Iced coffee is brewed hot and then chilled, usually right away by brewing via pourover into a container filled with ice. Also referenced as "Japanese iced coffee," the extraction occurs as with hot brewing, and the dilution of hot-coffee-meets-ice is solved by brewing with a slightly higher coffee to water ratio.
This method removes heat from the equation, and therefore requires more extraction time. Commonly synonymous with Toddy, a cold brew full immersion method combines a large amount of coarsely ground coffee with cold water, letting it extract for 12-18 hours. This process produces a low-acidity concentrate that is generally "cut" or diluted with water or ice for a more balanced beverage.

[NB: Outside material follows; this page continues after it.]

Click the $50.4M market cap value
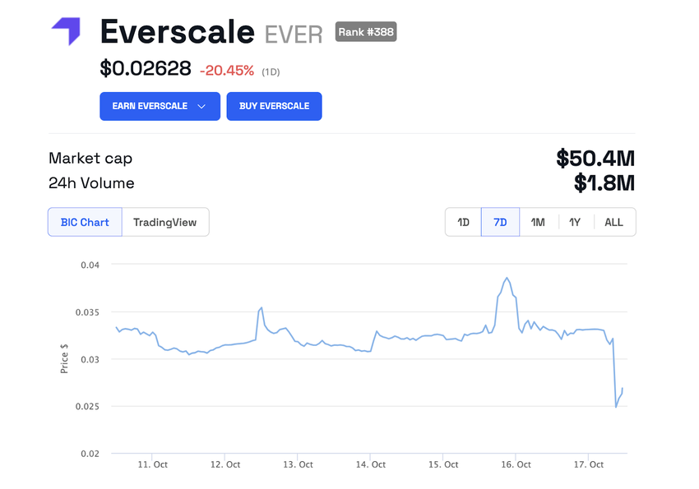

What real difference does it make? Taste. Iced coffee, when brewed well, will provide more clarity of flavor and that sparkling acidity, fruitiness and pizazz you look for in a good single origin pourover. Cold brew, as mentioned, has a lower acidity and will taste more chocolatey - it's a good choice if acidic brews aren't your thing.

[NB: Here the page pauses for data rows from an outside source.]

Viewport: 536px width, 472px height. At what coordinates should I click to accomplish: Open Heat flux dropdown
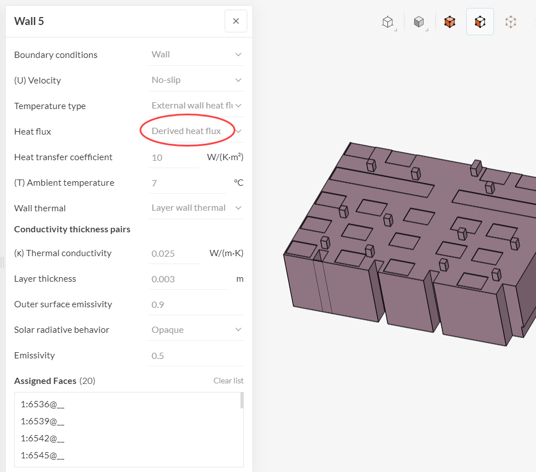point(196,131)
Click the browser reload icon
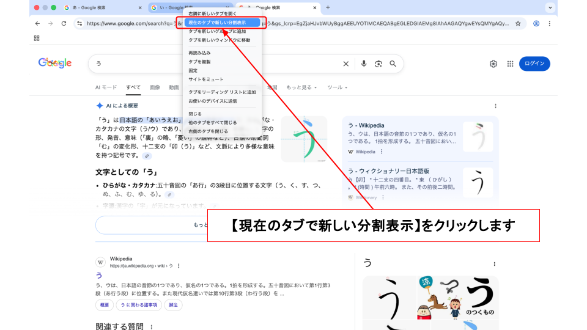This screenshot has height=330, width=587. [x=64, y=23]
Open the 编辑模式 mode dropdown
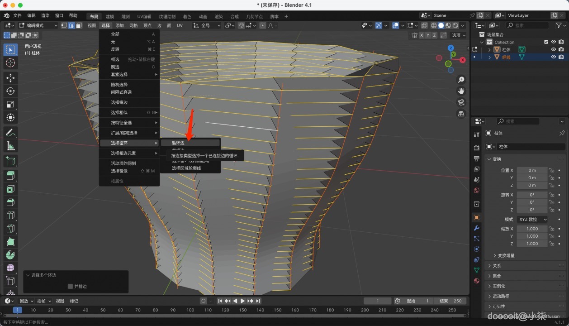 coord(38,25)
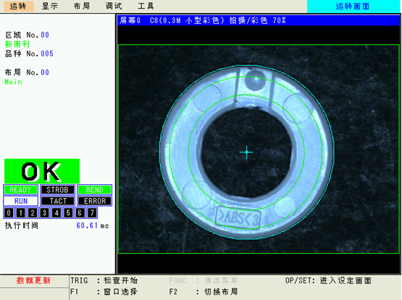Click output indicator number 3

click(x=45, y=213)
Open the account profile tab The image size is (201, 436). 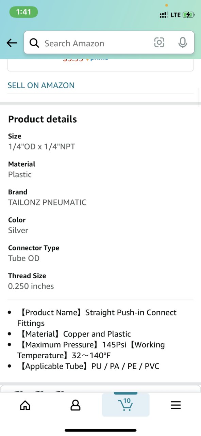pyautogui.click(x=75, y=405)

Another popular cold brew method is the Kyoto - a Japanese style brewing system that allows ice and water to drip slowly into a bed of coffee grounds, which become saturated and produces a concentrated brew over a period of several hours, depending on the brewer's size.
Kyoto has a mysterious way of turning "boozy" in flavor, and (if you're a nerdy barista or wanna-be) you can really play around with drip time, coffee to water ratio and aging to get some awesome, funky, bourbon-esque flavors out of your Kyoto brews. Next time you're in Kansas City, head over to About the Coffee and they'll show you what I mean.

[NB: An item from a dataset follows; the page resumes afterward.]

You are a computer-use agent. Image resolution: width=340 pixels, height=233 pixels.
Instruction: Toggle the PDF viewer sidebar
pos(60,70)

Another fun trend in the world of iced coffee is Nitro Cold Brew - the infusion of nitrogen gas into cold coffee, creating a foamy, Guinness-like "head" and a smooth mouthfeel. This creation is popping up more and more in cafes around the country - pours served up by Chocolate Fish Coffee Roaster's at Caffeine Crawl Sacramento 2014 really whet our tastebuds, and if you haven't tried it, you should - it's delicious.
There's plenty of fun things to do with cold coffee at home, including making it yourself. For starters, all you need is a Mason jar, coffee, and this recipe from Serious Eats. Sipped on the front porch over ice or turned into a refreshing mocktail like this tonic + orange creation from The Mud House, the possibilities are endless. There are also plenty of cold brewers available for easy home use, including Toddy, Bruer, Filtron and more.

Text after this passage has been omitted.